Vrijheid van onderwijs
Met de 39-jarige oud-staatssecretaris Bos als lijsttrekker probeert de PvdA een nieuwe start te maken. De herinneringen aan Melkert en paars moeten zo gauw mogelijk verdwijnen. De kiezer wordt geconfronteerd met een nieuwe partij.
In de opiniepeilingen staat de PvdA op winst, maar er is nog geen kijk op dat zij terug komt op haar oude sterkte. Daarvoor was de klap van mei te groot en daarvoor heeft de SP op dit moment te veel aantrekkingskracht op de linkse kiezers.
Afgelopen zaterdag viel Bos in een interview in de Volkskrant vooral op door zijn aanval op de vrijheid van onderwijs. Dat grondrecht is voor hem niet heilig. Die onderwijsvrijheid moet zo worden aangepast dat alle scholen een acceptatieplicht krijgen.
Bijzondere scholen mogen wat hem betreft voortaan geen leerlingen meer weigeren die de grondslag van de school niet onderschrijven. Alleen op die manier weet je zeker dat de school een afspiegeling is van de mensen in de wijk.
Die stellingname wordt in hoge mate ingegeven door de allochtonenproblematiek. Allochtonen wonen vaak geconcentreerd in bepaalde stadswijken. In het onderwijs vindt nog een veel sterkere rassenscheiding plaats. Blanke ouders (en ook allochtone ouders met een hoger sociaal niveau) sturen hun kinderen niet naar de dichtstbijzijnde school wanneer die overwegend zwart is. De etnische samenstelling van de schoolbevolking is voor veel ouders een belangrijker gezichtspunt dan de levensbeschouwelijke richting van de school.
Nu zal het wel eens voorkomen dat bijzondere scholen om oneigenlijke redenen leerlingen weigeren. Officieel voert men de identiteit van de school aan als argument om leerlingen niet toe te laten, in werkelijkheid is dat omdat men geen zwarte kinderen (of in ieder geval niet meer zwarte kinderen) op school wil hebben.
Maar er zijn wel degelijk bijzondere scholen (met name scholen van orthodox-christelijke signatuur) die hun toelatingsbeleid baseren op hun identiteit.

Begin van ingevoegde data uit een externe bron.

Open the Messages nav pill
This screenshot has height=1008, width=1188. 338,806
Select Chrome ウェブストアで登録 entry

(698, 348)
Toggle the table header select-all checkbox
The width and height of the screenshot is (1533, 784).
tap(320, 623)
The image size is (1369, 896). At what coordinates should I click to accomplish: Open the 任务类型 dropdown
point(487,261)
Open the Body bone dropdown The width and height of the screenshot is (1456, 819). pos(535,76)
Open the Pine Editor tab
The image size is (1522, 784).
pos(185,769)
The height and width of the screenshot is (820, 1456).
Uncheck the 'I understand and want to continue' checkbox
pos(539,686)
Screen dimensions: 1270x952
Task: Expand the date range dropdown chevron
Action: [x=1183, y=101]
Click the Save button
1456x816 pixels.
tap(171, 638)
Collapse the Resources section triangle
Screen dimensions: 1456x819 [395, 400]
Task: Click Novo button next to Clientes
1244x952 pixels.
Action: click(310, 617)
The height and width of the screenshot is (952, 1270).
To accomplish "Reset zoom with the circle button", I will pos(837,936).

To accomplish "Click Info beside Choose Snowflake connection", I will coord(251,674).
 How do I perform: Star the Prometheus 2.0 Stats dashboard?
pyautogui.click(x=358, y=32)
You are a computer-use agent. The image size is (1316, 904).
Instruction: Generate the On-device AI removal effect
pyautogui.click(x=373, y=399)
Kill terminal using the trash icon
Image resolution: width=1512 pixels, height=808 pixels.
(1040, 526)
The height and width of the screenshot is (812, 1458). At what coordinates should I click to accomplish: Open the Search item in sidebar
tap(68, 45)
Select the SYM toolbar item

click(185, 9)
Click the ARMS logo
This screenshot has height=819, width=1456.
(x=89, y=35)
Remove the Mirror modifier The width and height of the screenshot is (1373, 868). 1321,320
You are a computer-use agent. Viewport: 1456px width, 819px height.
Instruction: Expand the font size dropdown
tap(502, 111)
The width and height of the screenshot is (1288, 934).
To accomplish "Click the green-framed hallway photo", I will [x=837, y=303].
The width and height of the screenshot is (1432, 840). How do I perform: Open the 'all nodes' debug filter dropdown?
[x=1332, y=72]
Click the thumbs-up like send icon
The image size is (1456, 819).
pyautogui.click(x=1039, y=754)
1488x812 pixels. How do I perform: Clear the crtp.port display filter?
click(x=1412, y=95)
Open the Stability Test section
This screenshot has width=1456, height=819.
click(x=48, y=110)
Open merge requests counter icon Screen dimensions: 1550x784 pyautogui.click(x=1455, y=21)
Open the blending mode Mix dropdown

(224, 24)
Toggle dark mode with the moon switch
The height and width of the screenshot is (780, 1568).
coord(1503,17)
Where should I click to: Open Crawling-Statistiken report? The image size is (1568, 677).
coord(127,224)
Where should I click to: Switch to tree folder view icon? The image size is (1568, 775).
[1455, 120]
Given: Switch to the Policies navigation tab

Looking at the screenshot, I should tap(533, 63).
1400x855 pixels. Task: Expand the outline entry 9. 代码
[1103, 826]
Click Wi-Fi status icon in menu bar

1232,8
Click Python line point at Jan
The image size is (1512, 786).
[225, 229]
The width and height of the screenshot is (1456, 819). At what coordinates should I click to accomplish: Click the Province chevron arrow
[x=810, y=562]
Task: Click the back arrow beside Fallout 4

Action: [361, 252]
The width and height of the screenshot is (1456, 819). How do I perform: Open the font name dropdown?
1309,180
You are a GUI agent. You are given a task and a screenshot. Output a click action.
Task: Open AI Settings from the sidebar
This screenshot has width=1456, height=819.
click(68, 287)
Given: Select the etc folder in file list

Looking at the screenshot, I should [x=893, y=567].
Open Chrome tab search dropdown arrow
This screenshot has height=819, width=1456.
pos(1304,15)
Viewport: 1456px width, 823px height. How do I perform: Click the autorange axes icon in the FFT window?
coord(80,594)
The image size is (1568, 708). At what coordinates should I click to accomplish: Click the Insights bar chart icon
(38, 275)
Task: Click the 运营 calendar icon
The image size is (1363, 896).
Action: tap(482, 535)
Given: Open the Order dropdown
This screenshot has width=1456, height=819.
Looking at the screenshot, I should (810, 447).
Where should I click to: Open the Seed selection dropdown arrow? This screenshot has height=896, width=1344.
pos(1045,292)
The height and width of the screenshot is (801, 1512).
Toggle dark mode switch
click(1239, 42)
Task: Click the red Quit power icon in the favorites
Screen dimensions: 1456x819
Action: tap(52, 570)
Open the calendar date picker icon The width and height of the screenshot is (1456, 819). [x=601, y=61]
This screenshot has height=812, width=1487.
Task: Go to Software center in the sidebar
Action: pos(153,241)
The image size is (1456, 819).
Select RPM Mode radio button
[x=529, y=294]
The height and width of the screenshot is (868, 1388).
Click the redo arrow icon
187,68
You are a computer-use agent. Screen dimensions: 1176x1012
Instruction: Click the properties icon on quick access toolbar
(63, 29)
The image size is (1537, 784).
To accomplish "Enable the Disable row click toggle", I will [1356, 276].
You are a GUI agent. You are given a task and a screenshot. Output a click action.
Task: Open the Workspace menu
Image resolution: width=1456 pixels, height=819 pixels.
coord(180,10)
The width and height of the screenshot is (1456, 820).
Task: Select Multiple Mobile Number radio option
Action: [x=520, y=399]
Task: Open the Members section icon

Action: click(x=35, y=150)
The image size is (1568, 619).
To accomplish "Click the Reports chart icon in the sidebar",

Zelfs al zou dat strenge toelatingsbeleid hun voortbestaan in gevaar brengen. Zij zijn beducht dat door een toestroom van leerlingen uit andere levensbeschouwelijke richtingen hun identiteit onder druk komt te staan. Ouders en leerlingen (zeker in het voortgezet onderwijs) zijn tegenwoordig veel mondiger dan vroeger.
Het toelatingsbeleid is daarom een wezenlijk onderdeel van de vrijheid van onderwijs. Enerzijds betekent dat dat niet alle kinderen op elke school toegelaten worden, maar anderzijds houdt dat in dat men weet voor welk soort school men kiest. Wanneer scholen alle aangeboden leerlingen moeten toelaten, is de kans reëel dat in een paar jaar tijd het karakter van een school aanzienlijk verandert.
Van reformatorische scholen (en ook van vrijgemaakte scholen) geldt haast per definitie dat de schoolbevolking geen afspiegeling is van de mensen in de wijk waar de school staat. Deze scholen dragen veelal een bovenplaatselijk of in ieder geval bovenwijks karakter.
Daar is verder niets mis mee. Sommige mensen zijn sterk op hun eigen dorp of wijk geconcentreerd, anderen hebben hun werk, kerk, school, winkels, ontspanning en sociale contacten in een veel ruimer gebied. In het algemeen is er zelfs de tendens dat de plaats waar men woont voor mensen minder belangrijk wordt.
Ook al gelet op die maatschappelijke trend is er geen reden om het onderwijsbestel open te breken. Maar in de recente discussie over het toezicht op het godsdienstonderwijs bleek wel dat bij de niet-confessionele partijen de aversie tegen strenge christelijke scholen toeneemt. PvdA en VVD (vanouds coalitiepartners van het CDA) gaan daar duidelijk in mee. Dat is een gevaarlijke ontwikkeling.